Dirjen PPKL Karliansyah : Kualitas Udara Jakarta Masih Baik

Direktur Jenderal Pengendalian Pencemaran dan Kerusakan Lingkungan (PPKL) Kementerian Lingkungan Hidup dan Kehutanan (KLHK) MS. Karliansyah menyatakan, penentuan Penetapan dan Pengelolaan Pucak Kubah Gambut Berbasis Kesatuan Hidrologis Gambut (KHG) dilakukan melalui tahapan; perhitungan kapasitas maksimum tanah gambut . Foto : detak.co
Direktur Jenderal Pengendalian Pencemaran dan Kerusakan Lingkungan (PPKL) Kementerian Lingkungan Hidup dan Kehutanan (KLHK) MS. Karliansyah menyatakan, penentuan Penetapan dan Pengelolaan Pucak Kubah Gambut Berbasis Kesatuan Hidrologis Gambut (KHG) dilakukan melalui tahapan; perhitungan kapasitas maksimum tanah gambut . Foto : detak.co

TROPIS.CO, JAKARTA – Kualitas udara di Kota Jakarta masih tergolong baik, bahkan lebih baik dari pada kualitas udara di kota-kota besar lain di Asia Tenggara.

Demikian ditegaskan Direktur Jenderal Pengendalian Pencemaran dan Kerusakan Lingkungan (PPKL) Kementerian Lingkungan Hidup dan Kehutanan (KLHK) MS. Karliansyah, saat media briefing di Ditjen PPKL KLHK, Jakarta, Selasa (12/3/2019).

Guna membuktikannya, Karliansyah lalu membuka situs aqicn yang siang itu menunjukkan kualitas udara di Jakarta ada di angka 57 mikrogr/m3.

“Lihat ini, di Jakarta saat ini 57, sementara di Manila 162, apalagi kalau kita lihat Jepang 100an karena dapat kontribusi dari Tiongkok.”

“Jadi nggak tepat kalau Greenpeace menyatakan Jakarta merupakan kota dengan
kualitas udara terburuk di Asia Tenggara,” jelasnya.
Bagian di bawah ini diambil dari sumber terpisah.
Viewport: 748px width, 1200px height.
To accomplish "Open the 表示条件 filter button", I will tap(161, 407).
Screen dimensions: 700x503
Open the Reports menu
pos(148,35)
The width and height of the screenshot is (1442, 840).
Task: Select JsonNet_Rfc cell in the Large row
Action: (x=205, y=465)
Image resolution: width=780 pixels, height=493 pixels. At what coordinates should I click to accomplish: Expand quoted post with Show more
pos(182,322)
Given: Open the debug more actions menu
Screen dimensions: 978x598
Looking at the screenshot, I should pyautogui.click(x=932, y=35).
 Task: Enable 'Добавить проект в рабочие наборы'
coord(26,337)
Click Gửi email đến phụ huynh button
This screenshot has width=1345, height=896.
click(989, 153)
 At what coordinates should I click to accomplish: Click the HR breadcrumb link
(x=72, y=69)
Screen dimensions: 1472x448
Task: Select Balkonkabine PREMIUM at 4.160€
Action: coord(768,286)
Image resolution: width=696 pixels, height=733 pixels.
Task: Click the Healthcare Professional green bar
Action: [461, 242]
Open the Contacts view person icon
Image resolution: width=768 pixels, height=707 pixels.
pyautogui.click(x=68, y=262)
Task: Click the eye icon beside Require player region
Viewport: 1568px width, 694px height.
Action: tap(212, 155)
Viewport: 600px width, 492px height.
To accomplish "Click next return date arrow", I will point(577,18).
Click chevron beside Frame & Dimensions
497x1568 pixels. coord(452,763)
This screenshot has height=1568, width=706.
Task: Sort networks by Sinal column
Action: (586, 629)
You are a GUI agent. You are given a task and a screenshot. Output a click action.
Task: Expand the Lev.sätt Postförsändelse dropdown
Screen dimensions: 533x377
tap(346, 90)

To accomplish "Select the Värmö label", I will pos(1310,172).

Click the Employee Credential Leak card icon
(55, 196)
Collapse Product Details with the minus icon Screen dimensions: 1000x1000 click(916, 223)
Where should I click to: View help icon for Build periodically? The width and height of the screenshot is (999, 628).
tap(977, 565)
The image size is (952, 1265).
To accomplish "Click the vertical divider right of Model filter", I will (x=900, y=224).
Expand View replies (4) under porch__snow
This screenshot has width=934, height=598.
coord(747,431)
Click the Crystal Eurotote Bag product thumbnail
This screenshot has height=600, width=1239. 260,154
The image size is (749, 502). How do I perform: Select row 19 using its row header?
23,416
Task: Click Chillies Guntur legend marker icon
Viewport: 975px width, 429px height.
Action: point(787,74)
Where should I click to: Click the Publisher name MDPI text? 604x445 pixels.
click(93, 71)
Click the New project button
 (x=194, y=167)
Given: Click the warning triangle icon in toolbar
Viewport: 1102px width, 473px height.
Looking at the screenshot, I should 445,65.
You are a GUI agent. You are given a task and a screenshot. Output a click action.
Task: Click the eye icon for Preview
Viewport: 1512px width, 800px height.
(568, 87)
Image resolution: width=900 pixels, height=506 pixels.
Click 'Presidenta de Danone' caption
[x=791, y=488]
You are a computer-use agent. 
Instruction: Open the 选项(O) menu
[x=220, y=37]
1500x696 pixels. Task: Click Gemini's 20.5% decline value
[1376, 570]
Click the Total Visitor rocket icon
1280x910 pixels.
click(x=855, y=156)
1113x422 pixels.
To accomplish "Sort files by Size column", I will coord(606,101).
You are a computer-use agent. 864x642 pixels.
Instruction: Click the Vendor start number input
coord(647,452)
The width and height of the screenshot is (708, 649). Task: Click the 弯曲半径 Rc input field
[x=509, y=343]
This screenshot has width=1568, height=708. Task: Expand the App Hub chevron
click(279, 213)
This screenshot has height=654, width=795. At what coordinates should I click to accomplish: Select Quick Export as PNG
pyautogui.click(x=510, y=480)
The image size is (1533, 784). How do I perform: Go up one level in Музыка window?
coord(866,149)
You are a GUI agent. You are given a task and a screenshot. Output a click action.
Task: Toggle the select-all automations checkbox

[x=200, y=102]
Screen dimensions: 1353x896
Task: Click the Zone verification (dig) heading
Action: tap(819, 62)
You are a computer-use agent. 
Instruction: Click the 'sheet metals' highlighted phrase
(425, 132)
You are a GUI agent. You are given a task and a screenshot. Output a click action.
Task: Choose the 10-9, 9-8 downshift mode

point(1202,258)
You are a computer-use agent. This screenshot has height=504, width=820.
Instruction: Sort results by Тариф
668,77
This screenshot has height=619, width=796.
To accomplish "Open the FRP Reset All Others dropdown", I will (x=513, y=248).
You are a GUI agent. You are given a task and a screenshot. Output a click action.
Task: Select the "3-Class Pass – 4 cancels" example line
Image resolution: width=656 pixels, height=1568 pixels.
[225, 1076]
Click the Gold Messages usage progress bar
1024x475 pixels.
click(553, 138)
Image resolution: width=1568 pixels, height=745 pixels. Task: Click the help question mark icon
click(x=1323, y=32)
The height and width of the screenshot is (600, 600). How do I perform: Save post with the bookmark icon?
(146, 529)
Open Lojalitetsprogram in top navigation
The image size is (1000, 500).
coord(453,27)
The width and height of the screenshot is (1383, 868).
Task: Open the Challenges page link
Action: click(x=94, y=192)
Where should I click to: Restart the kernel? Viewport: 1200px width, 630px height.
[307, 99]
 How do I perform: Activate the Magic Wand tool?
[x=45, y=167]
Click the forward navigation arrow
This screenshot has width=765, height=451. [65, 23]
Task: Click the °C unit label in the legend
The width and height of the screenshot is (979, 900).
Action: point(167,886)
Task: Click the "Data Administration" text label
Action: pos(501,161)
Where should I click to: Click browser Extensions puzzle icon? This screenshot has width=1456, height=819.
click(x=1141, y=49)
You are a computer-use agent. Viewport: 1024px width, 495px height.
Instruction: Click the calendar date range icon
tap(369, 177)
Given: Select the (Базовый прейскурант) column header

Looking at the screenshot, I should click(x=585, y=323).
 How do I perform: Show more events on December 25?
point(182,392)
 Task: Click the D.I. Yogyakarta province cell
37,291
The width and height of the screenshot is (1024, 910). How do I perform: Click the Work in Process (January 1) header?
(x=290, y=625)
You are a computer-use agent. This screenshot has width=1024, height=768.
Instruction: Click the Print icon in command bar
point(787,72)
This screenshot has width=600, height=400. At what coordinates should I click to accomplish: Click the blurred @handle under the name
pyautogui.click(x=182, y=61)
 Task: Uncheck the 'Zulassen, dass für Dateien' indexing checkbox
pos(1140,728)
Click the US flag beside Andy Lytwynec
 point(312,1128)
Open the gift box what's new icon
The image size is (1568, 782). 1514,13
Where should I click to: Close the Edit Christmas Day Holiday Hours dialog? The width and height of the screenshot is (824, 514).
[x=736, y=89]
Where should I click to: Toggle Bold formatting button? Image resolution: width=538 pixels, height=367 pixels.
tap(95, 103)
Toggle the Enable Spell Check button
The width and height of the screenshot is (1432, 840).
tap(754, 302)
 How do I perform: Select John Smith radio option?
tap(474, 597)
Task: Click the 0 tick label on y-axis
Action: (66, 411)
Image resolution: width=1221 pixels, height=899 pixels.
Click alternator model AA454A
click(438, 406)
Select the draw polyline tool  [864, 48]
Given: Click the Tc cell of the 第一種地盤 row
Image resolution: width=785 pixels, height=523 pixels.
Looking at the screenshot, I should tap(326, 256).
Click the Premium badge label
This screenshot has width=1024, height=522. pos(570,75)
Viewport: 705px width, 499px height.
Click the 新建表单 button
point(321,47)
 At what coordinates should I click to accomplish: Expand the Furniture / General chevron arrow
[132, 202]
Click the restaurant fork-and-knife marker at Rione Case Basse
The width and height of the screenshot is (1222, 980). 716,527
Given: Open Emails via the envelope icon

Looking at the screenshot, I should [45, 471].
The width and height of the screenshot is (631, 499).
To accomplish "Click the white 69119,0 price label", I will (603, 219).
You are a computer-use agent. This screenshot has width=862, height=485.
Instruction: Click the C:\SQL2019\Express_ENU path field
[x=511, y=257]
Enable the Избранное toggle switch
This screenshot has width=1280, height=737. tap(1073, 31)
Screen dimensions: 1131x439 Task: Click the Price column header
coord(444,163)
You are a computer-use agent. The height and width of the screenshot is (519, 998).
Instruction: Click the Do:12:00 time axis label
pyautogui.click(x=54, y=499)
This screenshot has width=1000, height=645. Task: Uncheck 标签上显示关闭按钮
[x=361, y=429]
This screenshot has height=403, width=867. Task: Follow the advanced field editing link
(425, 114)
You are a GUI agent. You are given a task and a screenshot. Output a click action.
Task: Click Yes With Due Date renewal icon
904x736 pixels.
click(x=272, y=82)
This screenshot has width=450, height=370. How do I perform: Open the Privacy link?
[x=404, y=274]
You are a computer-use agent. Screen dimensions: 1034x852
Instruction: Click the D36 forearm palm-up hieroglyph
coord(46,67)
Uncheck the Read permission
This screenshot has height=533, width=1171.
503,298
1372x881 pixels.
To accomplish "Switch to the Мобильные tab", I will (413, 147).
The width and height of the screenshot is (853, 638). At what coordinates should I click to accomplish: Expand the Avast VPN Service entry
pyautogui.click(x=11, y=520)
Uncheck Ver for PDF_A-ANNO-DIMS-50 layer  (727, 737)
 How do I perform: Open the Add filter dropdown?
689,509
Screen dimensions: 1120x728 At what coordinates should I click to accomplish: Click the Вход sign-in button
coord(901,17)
Beberapa waktu lalu Greenpeace berdasarkan laporan dari World Air Quality Report merilis data kualitas udara Kota Jakarta yang disebut terburuk se-Asia Tenggara.

Dinyatakan bahwa konsentrasi PM2,5 tahun 2018 tingkat polusinya mencapai 45,3 mikrogr/m3.

Diakui oleh Karliansyah bahwa berdasarkan data pantauan Ditjen PPKL KLHK kualitas udara Kota Jakarta berdasarkan indeks PM2,5 pada tahun 2018 ada 34 hari (baik), 122 hari (sedang), dan 196 hari (tidak sehat).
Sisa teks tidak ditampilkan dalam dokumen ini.